> _Exercise_:
Retype the entries word for word, from the line containing "Given: Toggle the" through the line containing "Action: pos(59,291)", including both of those lines. Leave the pictures out of your copy.

>> START Source records

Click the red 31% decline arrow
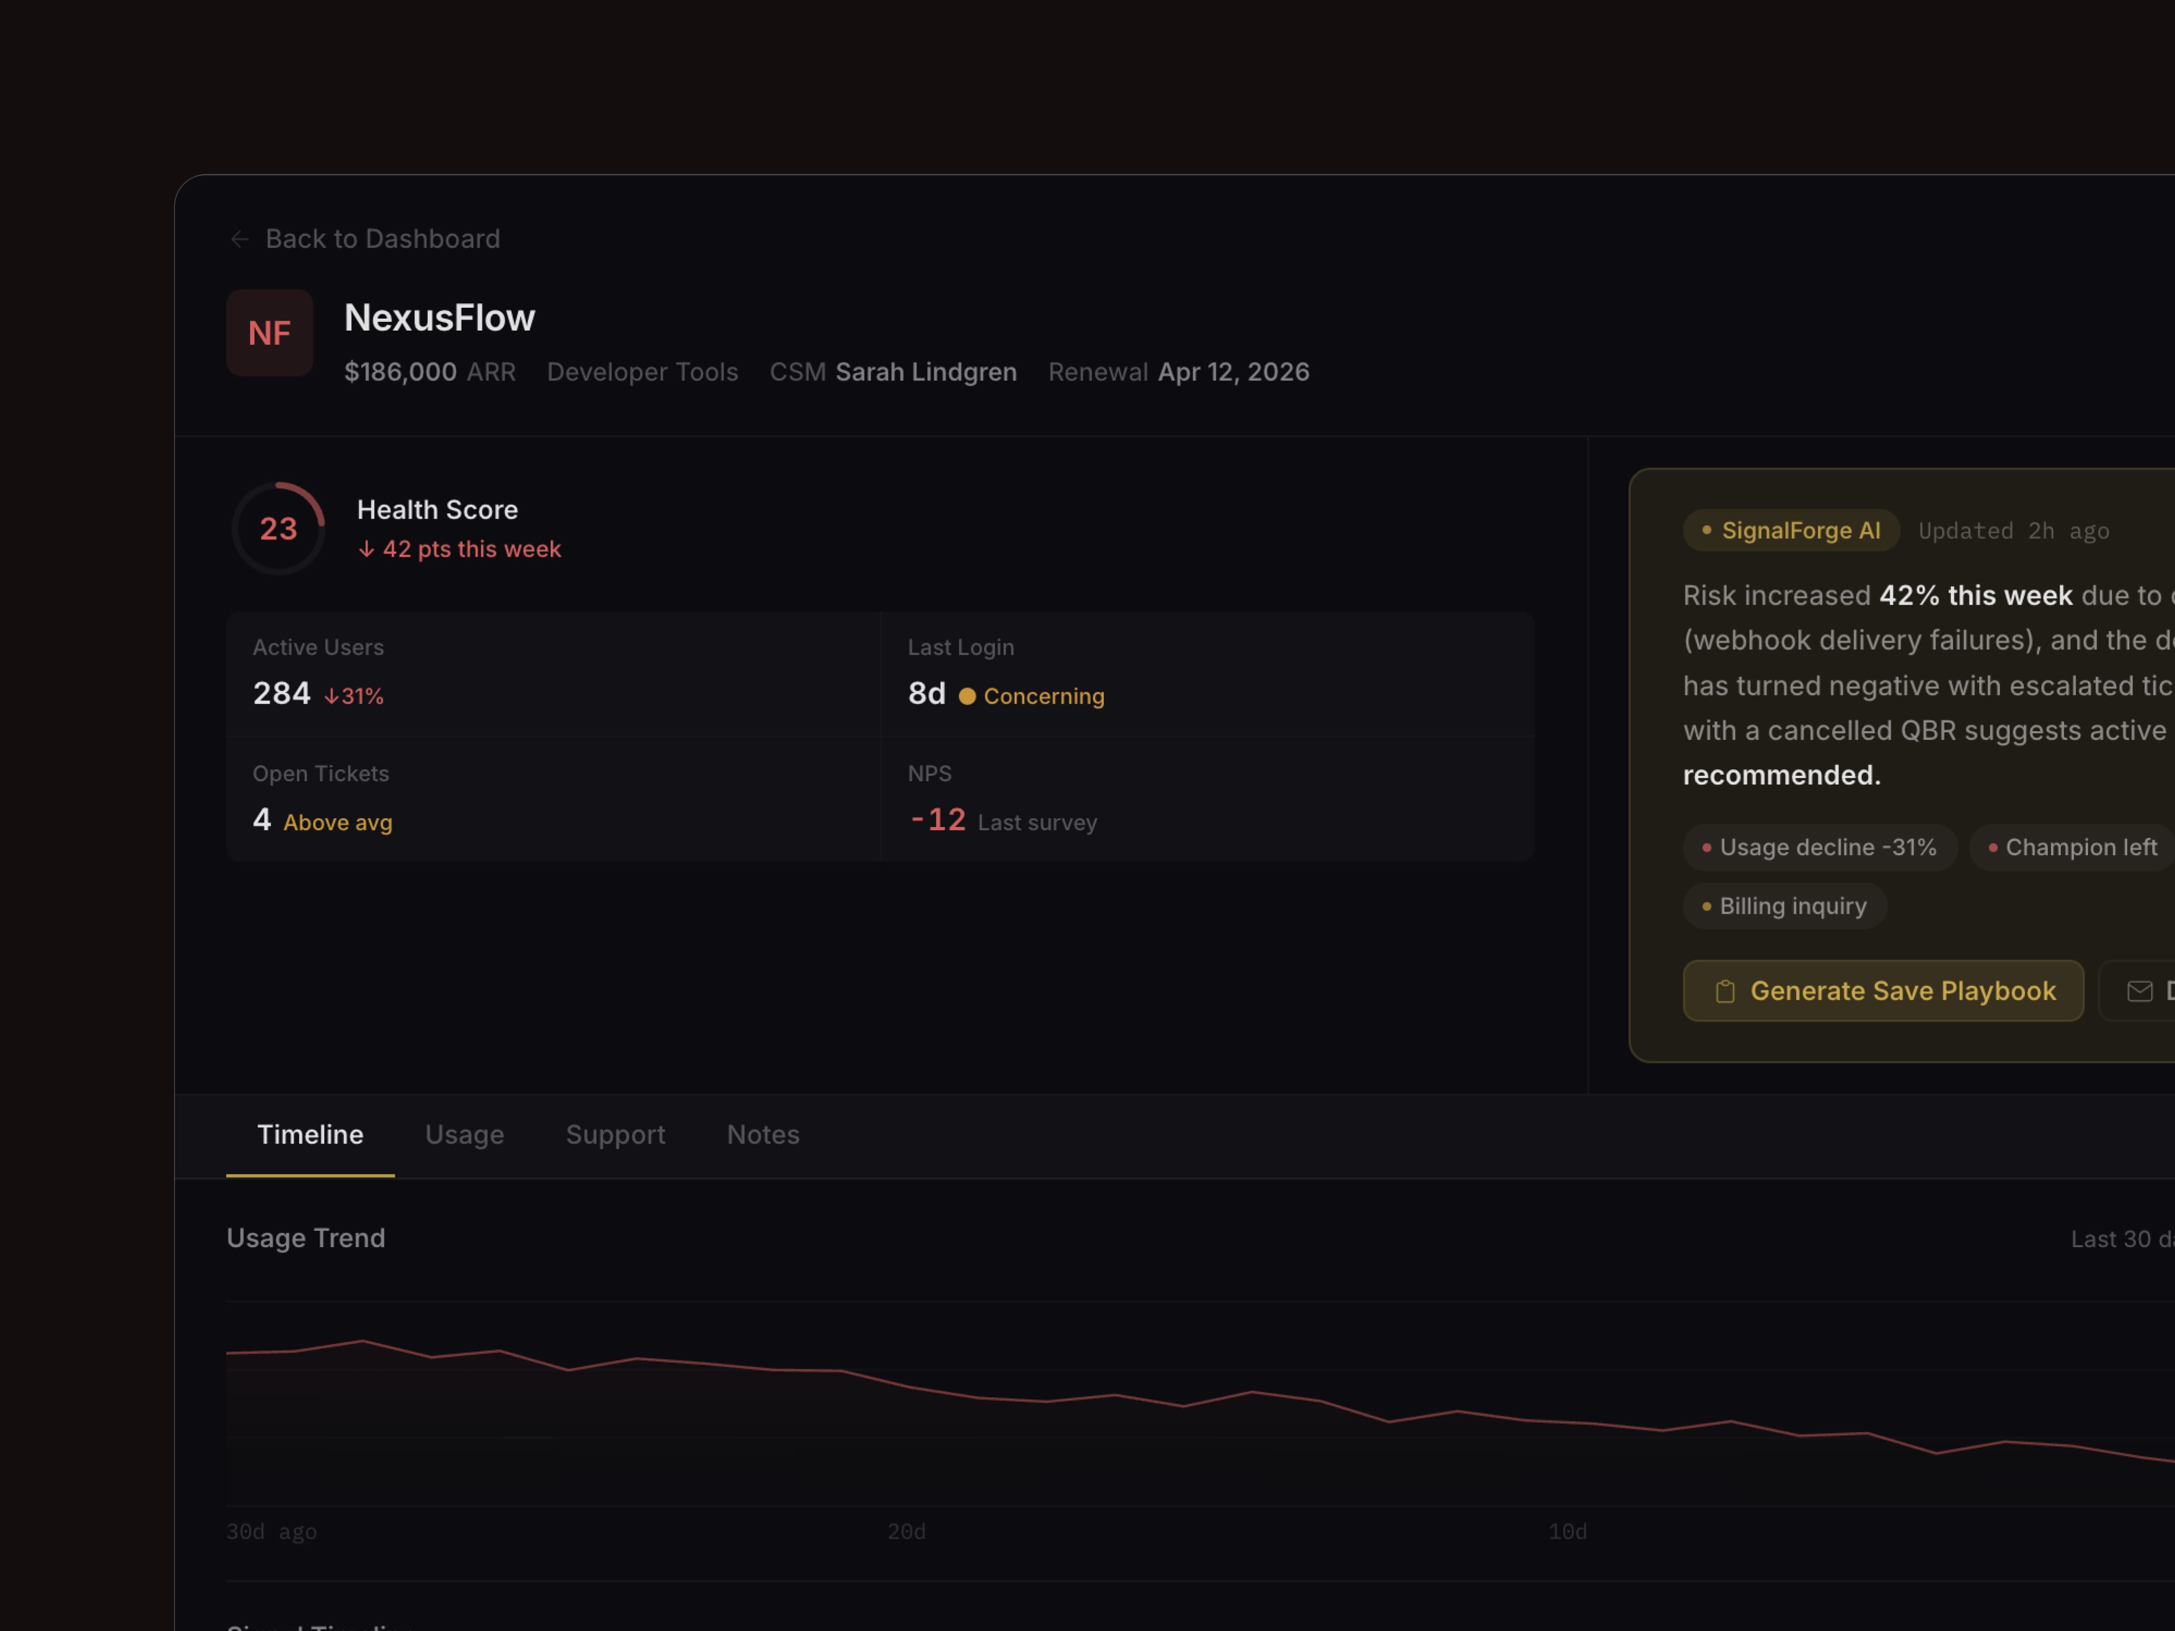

>> END Source records
>> START Source records

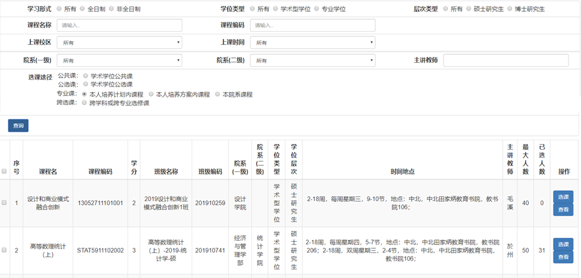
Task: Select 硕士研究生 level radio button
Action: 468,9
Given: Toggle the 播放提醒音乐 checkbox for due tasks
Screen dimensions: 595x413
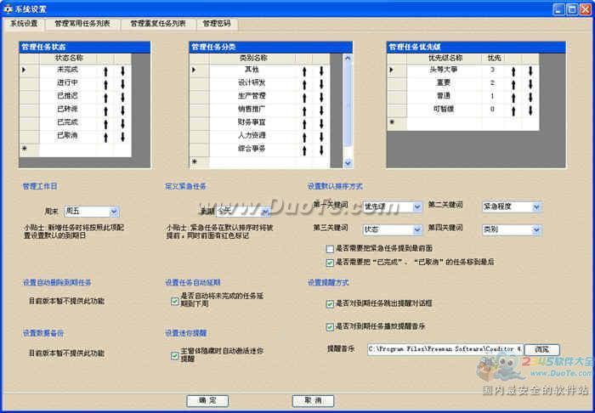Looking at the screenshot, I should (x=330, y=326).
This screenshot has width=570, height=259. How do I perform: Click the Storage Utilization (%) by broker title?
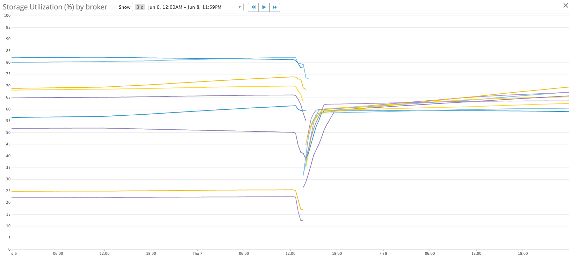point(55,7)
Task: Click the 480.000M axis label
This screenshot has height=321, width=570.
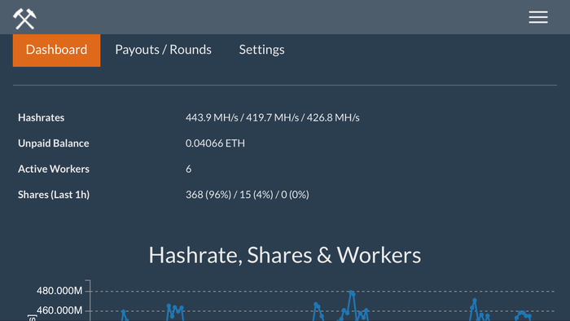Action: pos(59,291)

>> END Source records

> _Final result_:
Given: Toggle the 播放提醒音乐 checkbox for due tasks
Screen dimensions: 595x413
Looking at the screenshot, I should (x=330, y=326).
This screenshot has width=570, height=259. How do I perform: Click the Storage Utilization (%) by broker title?
point(55,7)
Task: Click the 480.000M axis label
This screenshot has height=321, width=570.
Action: pos(59,291)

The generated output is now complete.